TASK STATEMENT = In the entries below, find each line with the word "Collapse" and pull it out.

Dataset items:
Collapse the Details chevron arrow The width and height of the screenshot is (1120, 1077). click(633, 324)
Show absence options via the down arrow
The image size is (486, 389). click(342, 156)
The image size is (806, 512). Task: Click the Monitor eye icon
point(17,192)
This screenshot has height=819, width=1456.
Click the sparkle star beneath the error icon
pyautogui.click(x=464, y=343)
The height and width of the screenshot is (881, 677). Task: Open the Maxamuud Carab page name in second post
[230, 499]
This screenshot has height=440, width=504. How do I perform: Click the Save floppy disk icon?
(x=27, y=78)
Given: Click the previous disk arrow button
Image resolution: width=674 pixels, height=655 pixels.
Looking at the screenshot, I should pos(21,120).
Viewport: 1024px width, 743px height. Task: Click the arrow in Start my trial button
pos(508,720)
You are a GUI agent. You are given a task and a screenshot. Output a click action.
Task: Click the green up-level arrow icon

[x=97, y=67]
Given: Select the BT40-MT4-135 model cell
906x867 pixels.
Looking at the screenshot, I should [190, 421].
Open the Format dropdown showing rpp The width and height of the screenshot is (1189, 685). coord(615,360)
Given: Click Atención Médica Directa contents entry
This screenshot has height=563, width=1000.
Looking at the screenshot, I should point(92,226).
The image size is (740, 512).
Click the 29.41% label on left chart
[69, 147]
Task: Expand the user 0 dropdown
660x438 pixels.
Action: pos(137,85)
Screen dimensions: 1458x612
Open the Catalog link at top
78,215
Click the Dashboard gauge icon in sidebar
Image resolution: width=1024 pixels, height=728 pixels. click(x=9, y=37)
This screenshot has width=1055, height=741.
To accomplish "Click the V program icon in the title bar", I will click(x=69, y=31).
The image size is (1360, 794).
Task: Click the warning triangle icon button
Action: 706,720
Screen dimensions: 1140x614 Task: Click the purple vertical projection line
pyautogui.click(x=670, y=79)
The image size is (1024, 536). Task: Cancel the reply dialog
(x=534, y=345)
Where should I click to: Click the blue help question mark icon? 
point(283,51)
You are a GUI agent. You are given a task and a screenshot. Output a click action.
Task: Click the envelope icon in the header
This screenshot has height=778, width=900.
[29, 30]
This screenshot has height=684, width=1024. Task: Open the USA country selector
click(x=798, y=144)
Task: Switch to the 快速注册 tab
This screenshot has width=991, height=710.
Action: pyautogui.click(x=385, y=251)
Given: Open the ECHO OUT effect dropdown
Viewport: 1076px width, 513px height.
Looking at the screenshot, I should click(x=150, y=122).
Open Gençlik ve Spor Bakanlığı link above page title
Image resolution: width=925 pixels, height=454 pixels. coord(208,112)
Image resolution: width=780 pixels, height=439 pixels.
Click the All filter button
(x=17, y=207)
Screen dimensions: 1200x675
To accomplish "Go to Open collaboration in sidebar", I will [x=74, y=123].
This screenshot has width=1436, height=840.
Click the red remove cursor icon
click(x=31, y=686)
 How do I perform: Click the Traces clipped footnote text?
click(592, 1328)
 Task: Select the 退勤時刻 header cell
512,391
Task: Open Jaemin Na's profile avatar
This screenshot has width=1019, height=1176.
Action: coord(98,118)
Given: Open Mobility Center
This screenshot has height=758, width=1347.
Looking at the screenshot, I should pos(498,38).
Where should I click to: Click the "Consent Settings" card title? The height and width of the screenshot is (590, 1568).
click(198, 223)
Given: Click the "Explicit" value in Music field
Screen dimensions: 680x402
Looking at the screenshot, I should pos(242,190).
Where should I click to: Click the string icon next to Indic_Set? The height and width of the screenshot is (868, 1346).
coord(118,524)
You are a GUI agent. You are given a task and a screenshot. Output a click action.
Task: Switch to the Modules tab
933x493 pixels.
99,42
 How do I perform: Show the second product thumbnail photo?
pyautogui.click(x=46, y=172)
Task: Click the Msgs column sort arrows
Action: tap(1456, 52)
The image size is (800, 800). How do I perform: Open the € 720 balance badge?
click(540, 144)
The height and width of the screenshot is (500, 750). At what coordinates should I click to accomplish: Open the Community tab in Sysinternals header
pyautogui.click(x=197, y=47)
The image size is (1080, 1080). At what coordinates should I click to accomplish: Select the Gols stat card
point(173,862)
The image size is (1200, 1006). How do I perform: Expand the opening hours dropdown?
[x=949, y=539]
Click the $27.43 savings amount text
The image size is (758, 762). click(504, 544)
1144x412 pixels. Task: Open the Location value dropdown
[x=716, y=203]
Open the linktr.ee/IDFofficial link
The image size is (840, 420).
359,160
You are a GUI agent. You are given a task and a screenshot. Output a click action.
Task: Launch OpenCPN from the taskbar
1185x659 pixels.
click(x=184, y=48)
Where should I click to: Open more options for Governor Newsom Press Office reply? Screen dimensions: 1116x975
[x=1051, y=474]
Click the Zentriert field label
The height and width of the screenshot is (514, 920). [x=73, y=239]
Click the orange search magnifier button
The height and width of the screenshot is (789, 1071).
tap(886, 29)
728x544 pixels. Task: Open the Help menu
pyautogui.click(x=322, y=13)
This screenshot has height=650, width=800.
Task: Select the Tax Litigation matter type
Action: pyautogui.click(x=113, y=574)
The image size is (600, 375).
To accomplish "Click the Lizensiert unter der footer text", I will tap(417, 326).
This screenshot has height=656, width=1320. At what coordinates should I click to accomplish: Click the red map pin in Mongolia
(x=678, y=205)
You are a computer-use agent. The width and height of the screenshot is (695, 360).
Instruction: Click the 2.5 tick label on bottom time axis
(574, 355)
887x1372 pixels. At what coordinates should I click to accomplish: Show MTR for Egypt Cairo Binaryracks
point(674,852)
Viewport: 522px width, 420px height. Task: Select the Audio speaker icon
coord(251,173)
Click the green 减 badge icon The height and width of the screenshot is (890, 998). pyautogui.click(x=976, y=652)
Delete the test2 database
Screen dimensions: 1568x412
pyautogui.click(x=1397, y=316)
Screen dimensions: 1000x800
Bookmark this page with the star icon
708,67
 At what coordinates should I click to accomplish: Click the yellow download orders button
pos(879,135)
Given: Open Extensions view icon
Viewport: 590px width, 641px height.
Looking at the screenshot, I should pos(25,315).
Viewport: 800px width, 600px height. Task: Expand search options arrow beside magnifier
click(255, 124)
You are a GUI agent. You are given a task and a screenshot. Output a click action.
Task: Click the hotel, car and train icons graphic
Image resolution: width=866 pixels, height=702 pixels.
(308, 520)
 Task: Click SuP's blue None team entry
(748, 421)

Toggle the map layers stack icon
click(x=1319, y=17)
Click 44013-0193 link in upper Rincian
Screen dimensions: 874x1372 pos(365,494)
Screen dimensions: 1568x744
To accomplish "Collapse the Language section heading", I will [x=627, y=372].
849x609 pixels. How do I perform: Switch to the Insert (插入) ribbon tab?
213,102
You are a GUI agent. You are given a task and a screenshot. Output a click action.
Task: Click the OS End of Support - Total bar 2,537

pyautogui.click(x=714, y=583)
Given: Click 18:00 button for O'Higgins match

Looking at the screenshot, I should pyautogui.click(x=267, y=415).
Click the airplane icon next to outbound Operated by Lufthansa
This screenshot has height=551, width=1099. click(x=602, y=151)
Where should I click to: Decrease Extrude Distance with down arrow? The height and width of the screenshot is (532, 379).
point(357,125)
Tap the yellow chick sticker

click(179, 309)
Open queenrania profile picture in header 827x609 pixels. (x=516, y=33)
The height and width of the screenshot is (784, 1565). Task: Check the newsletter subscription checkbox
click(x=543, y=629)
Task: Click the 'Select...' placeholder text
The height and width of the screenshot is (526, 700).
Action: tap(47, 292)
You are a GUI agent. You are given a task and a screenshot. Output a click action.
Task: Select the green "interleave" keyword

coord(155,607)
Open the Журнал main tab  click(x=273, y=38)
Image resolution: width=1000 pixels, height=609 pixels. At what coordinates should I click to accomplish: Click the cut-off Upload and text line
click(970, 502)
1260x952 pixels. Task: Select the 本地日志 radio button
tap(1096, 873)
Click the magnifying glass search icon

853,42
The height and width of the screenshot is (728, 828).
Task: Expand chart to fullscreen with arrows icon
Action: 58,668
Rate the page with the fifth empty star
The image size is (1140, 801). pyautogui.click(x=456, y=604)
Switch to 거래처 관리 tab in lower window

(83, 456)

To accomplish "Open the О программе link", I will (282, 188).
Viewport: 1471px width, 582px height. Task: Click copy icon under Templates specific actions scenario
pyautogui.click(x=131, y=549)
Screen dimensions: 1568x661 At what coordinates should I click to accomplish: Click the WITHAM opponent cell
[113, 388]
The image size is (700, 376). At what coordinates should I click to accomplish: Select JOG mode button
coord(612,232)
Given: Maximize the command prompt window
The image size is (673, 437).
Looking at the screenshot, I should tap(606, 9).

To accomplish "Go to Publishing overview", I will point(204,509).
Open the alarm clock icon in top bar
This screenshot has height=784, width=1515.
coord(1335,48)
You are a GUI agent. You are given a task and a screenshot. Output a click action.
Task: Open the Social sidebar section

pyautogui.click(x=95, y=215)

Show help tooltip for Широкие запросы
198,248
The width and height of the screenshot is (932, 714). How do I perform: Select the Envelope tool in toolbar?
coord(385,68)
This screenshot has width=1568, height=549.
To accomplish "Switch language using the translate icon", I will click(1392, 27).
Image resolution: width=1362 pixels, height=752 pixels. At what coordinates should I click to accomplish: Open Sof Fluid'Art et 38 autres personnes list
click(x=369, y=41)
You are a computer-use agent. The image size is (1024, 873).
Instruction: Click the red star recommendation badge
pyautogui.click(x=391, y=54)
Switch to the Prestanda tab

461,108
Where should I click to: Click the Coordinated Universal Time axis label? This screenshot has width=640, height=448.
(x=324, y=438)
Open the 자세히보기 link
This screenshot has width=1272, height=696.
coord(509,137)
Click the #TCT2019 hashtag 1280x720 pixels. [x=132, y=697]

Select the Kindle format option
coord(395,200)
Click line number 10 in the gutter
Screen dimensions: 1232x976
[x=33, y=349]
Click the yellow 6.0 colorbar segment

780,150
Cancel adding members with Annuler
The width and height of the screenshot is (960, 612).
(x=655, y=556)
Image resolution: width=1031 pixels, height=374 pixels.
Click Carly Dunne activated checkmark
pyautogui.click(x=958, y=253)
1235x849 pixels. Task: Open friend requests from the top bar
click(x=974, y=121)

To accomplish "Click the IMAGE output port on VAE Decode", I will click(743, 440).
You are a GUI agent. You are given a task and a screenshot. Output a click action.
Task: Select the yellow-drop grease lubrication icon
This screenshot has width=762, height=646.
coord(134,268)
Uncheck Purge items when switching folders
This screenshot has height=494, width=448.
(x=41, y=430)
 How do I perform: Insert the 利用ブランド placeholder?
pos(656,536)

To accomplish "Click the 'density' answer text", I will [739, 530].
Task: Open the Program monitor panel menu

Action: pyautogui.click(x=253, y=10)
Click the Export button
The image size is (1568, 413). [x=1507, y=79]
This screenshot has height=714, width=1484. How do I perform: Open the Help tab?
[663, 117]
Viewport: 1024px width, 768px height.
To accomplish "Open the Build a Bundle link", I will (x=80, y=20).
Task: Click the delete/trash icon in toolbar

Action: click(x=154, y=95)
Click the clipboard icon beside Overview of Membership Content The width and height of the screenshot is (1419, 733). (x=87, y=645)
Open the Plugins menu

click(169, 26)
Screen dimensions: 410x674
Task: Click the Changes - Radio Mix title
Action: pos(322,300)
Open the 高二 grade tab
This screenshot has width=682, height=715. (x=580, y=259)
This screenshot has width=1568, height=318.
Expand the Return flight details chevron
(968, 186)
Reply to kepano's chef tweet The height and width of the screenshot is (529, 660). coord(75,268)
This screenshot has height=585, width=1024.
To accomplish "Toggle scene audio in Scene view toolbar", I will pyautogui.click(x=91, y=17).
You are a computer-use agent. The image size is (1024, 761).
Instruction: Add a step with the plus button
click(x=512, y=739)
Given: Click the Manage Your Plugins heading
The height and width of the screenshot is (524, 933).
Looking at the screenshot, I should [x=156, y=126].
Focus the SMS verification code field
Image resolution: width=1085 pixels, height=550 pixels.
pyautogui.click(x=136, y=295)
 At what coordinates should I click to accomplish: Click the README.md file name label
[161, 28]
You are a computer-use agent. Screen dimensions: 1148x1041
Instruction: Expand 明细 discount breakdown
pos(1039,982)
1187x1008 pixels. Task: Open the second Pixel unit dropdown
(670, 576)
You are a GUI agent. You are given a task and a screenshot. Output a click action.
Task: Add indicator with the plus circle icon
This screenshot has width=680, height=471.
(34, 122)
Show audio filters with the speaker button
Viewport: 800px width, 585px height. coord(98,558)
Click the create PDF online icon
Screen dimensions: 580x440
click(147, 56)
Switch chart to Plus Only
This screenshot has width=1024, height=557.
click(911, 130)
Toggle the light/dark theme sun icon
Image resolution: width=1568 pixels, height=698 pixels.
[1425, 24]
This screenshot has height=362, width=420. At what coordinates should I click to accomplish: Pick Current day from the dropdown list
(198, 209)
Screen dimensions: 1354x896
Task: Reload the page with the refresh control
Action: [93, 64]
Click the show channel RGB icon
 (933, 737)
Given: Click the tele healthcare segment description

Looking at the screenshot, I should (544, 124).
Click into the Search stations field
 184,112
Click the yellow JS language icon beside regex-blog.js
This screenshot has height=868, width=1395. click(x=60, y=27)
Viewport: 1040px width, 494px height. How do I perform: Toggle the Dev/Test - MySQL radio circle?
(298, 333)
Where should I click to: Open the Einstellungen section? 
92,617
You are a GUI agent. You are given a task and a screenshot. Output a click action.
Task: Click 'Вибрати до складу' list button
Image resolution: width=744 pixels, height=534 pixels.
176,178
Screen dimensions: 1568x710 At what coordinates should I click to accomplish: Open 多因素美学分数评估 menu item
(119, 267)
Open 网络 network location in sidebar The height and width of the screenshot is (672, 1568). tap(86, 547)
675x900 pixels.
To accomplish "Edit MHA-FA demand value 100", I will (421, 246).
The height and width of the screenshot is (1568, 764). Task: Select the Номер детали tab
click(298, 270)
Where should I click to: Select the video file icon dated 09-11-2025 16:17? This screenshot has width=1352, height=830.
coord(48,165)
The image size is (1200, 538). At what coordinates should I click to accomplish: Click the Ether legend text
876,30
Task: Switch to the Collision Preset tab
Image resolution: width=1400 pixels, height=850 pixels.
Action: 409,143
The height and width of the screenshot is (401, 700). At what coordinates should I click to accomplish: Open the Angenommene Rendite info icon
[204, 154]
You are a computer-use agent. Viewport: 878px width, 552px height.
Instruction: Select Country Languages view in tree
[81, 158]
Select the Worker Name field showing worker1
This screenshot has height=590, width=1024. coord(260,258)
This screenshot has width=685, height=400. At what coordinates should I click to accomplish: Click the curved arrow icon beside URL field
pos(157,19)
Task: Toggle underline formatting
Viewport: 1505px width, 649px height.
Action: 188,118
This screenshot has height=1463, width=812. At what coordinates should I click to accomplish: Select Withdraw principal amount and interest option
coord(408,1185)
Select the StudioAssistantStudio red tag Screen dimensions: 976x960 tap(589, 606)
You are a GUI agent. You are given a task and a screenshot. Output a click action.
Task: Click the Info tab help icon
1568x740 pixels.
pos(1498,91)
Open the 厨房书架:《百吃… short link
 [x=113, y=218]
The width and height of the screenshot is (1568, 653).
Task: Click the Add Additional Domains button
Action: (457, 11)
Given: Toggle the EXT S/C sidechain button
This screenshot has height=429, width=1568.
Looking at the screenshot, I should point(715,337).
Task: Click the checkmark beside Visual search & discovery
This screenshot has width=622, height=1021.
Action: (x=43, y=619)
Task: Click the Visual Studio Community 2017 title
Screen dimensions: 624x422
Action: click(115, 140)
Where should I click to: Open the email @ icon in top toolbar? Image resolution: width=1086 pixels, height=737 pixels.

TASK OUTPUT =
Collapse the Details chevron arrow The width and height of the screenshot is (1120, 1077). click(633, 324)
To accomplish "Collapse the Language section heading", I will [x=627, y=372].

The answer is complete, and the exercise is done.